The intersection Lance Hart was killed at is a popular crossing spot for students to access their local elementary school.

Children walking and biking to Whitman Elementary in October 2018. (Portland Bureau of Transportation)

On June 23 of this year,  32-year old bicyclist Lance Hart was hit by a car and killed on the intersection of SE Flavel St. and SE 78th Ave. It marked the city's 27th traffic-related death of the year.

A memorial will be held for Hart at Flavel Park on Tuesday at 5 p.m. Bicyclists who attend will do a silent bike ride from where Hart was killed to a nearby community center.

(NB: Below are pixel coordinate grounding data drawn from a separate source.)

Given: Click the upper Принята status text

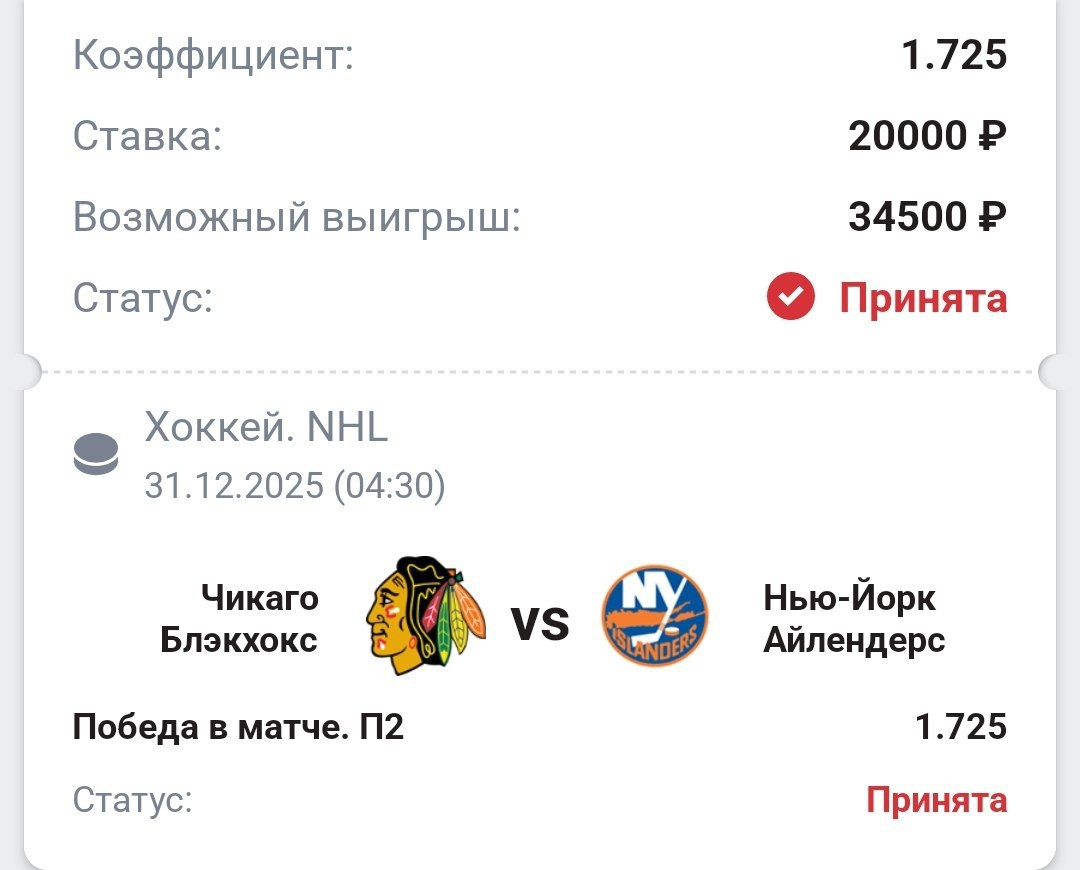Looking at the screenshot, I should (923, 298).
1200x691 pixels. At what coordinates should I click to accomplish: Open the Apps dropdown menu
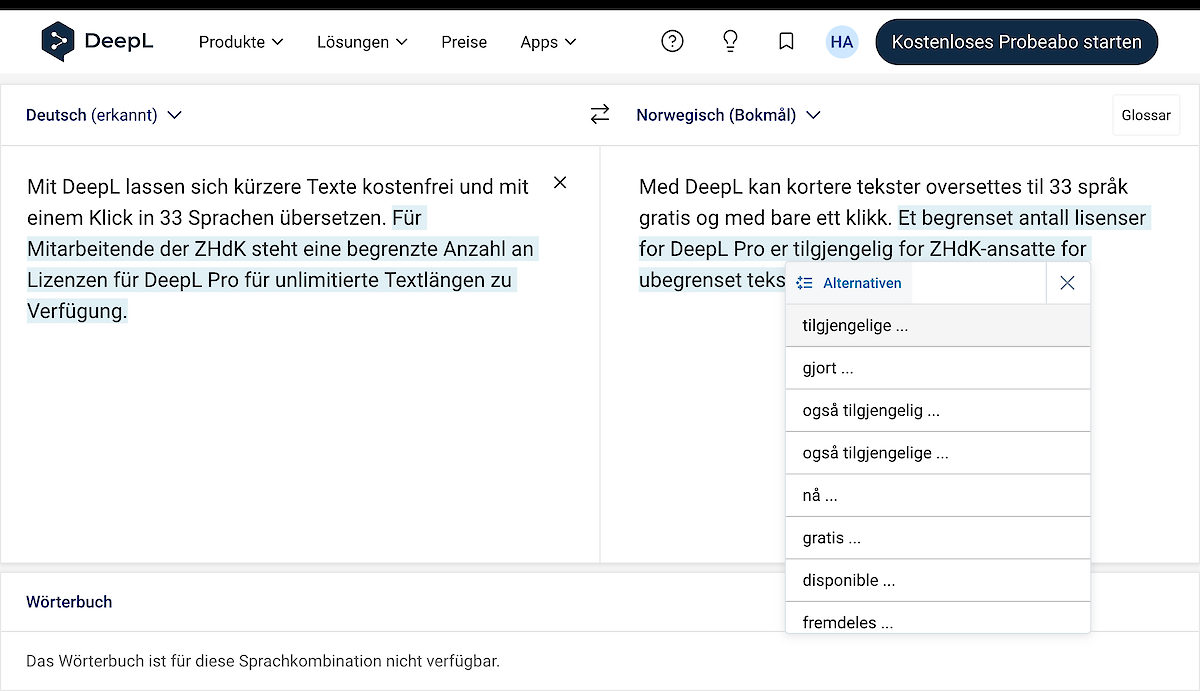tap(548, 42)
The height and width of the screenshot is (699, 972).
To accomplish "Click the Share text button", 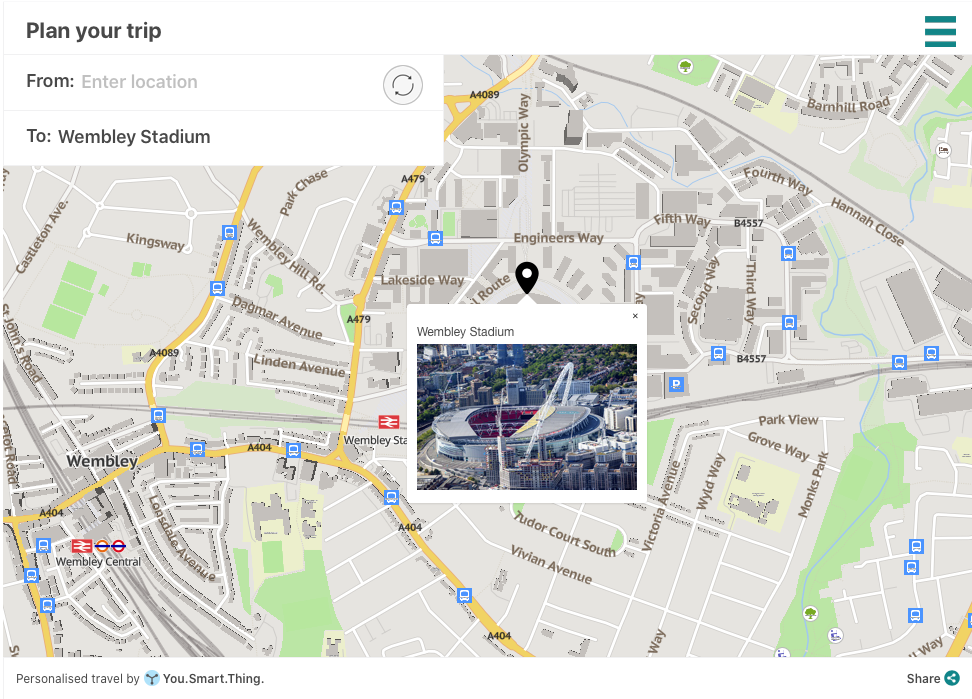I will click(x=923, y=679).
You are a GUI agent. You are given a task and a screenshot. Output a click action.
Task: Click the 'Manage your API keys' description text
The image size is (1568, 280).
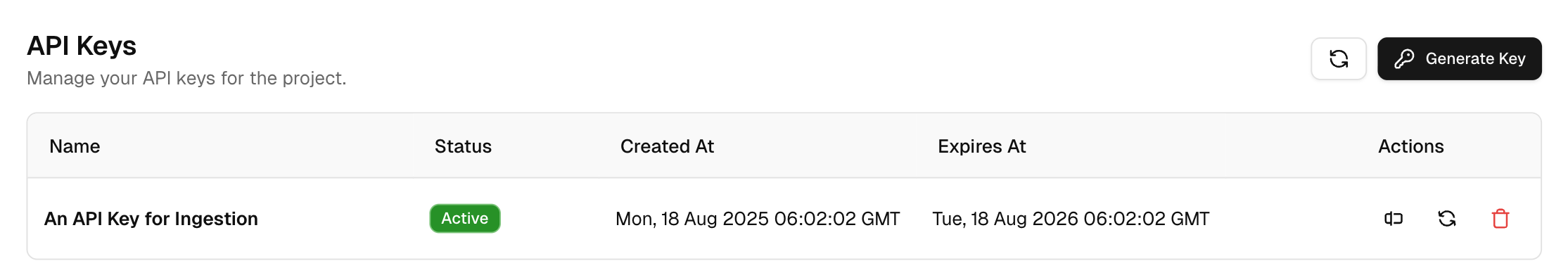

Three groups involved in Portland's transportation scene are co-sponsoring the memorial. BikeLoudPDX is a group of biking activists who advocate for safer biking transportation and traffic safety. SouthEast in Active Motion is a neighborhood association that tries to eradicate what they call "transportation inequities" on the east side of the river. And the Brentwood-Darlington Neighborhood Association has been advocating for road improvements in their Southeast neighborhood for years.

The intersection where Hart was killed, Brentwood-Darlington Neighborhood Association chair Chelsea Powers tells WW, is the same intersection kids often cross to reach Whitman Elementary.

"We don't have a lot of marked roads or crossings, we don't have many paved roads and even less sidewalks," says Powers.

The neighborhood received a $2.2 million federal grant fund for the Portland Bureau of Transportation to construct sidewalks  in 2017, after pressuring PBOT for several years to find funding for the lack of sidewalks and potholes dotting the neighborhood. This February City Council moved to accept the grant funding.

Powers says the neighborhood has more than four miles of unpaved sidewalks.

To repair all of the roads in the neighborhood would cost an estimated $5.35 million. She says fixing the intersections is "incredibly necessary."

"It should be a priority to get those dangerous intersections fixed with that project," says Powers.

Police say the driver who hit and killed Hart, 21-year old Nicholas Martinez, had been under the influence of alcohol. He was charged with manslaughter, reckless driving and driving under the influence of alcohol.